By combining Disney’s long history with the commitment to quality, Disney Consumer Products has had a large and steady presence in the toy marketplace. As other toy companies were hit by the recession, Disney had a strong holiday season and is in position for continued growth in 2010.
“If Disney Consumer Products was a toy manufacturer, it would be the third largest toy company in the world,” Klaseus said. “During the last holiday season, we are very pleased with our results. We saw a lot of our core products gain share and surpass expectations.”
There were a number of product lines that did well during the holidays, he said, including toys associated with the “The Princess and the Frog” and “Cars.” “‘Cars’ truly is a strong evergreen brand, and we came out with a lot of exciting product introductions last year,” Klaseus said. “We’ll also be introducing some new products this year in anticipation of the release of ‘Cars 2’ in 2011.”
The company also saw successful growth with some of its newer products in the preschool market, including those based on ‘Handy Manny’ and Disney Fairies. The ever popular Toy Story franchise also had a big year in 2009.
“We did an early re-release of Toy Story 1 and 2 toys this past fall leading up to the release of ‘Toy Story 3’ in June,” Klaseus said. “Our deluxe Buzz and Woody action figures, in particular, did really well.”
Disney Consumer Products faced many of the same economic obstacles as many other companies in 2009, but because of the strength of the brand, Klaseus said many consumers turned toward Disney toys. “People were looking for brands they trusted that they knew their children would be receptive to,” he said. “The economy was a challenge, and we didn’t come out unscathed, but we did well in many areas.”
Klaseus said the company did see some fall off in the demand for products based on tween shows and movies, but that some of the new preschool items as well as the longer running evergreen products helped make up the difference. “Our tween business really shifted in 2009 at the same time the economy hit the skids,” he said. “While there was some erosion in lines like High School Musical, for example, we did see things pick up around products based on ‘Toy Story’ and ‘Handy Manny.’”
Having the Disney name does make the company unique, Klaseus said. “If you look at a lot of other entertainment companies, no one else has a brand that stands for something the way Disney does, so that alone gives us a leg up,” he said. “We also have a portfolio of truly evergreen properties that perform day in and day out, which gives us a reliable and stable foundation. On top of that, we have a huge portfolio of new content that continues to come to us.”
No matter the demographic the entertainment or toys are aimed at, Klaseus said the success of the company always comes back to the commitment to quality and storytelling. “John Lasseter, the chief creative officer of Walt Disney and Pixar Animation Studios, once said that quality is the best business model, and I think that holds true with his commitment to Disney’s animated properties,” he said. “If there’s a great story and the characters really resonate with the kids, the majority of the time that is going to work for us. We are working off the love of those characters and the kids wanting to incorporate those characters into their lives.”
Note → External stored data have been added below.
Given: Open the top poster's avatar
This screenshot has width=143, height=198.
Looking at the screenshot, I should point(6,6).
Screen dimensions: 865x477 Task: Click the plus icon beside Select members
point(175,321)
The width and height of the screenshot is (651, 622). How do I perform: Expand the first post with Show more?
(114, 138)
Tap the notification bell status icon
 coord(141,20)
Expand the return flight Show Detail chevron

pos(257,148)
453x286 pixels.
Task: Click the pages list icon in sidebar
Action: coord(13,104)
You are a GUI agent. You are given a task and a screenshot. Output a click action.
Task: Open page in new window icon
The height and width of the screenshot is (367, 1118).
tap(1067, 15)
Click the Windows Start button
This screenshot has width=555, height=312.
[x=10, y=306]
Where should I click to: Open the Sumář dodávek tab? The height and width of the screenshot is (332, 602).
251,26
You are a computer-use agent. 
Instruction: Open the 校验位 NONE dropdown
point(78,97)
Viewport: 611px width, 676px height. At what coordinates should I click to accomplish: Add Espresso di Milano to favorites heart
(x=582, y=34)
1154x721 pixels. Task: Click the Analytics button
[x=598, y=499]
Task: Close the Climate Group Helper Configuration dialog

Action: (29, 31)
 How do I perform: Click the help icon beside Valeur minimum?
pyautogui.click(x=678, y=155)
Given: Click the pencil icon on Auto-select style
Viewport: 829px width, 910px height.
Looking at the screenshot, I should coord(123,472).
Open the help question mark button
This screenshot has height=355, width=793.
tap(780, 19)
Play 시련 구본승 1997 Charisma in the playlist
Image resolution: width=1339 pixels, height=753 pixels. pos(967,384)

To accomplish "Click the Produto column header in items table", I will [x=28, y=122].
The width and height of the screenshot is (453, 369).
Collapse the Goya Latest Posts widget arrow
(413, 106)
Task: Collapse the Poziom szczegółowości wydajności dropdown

Toys give kids a chance to bring the characters they love into their lives after they leave the theater. “I think the quality mantra really holds true,” Klaseus said. “If quality is delivered in all facets of the company, it will translate to toys.”
The focus on quality extends beyond the relationships within the Disney brand. The consumer toys division also strives to build relationships with licensees who have the same kind of commitment to quality and innovation.
“Mattel is a great example of a long-term partner that works with us on many of our different properties,” Klaseus said. “Lego is another partner of ours that stands for everything we believe in and is a great complement to the Disney brand. We work with a lot of the leaders in the toy industry, and we are very proud of our approach and how we work with them in a collaborative partnership.”
Over the past decade, Disney Consumer Products has shifted the way it does business. “We’ve gone from a more traditional licensing approach to being a much more active product organization,” Klaseus said. “As part of that effort, we started developing a more robust sales team and located offices near some of our key accounts. We have one in Bentonville for Walmart and one in Minneapolis for Target.”
During the next several years, there will be no lack of opportunities for the company to extend its reach and develop more quality toys and products. “There are a lot of fantastic new
stories and content coming up behind our core properties,” he said. “Disney will continue to have a significant push with the Princess line, with ‘The Princess and the Frog’ last year and two new Disney Princess films due out in 2010 and 2011. We also have ‘Toy Story 3’ and ‘Cars 2’ coming out soon, as well as several new Disney Fairies DVD releases.”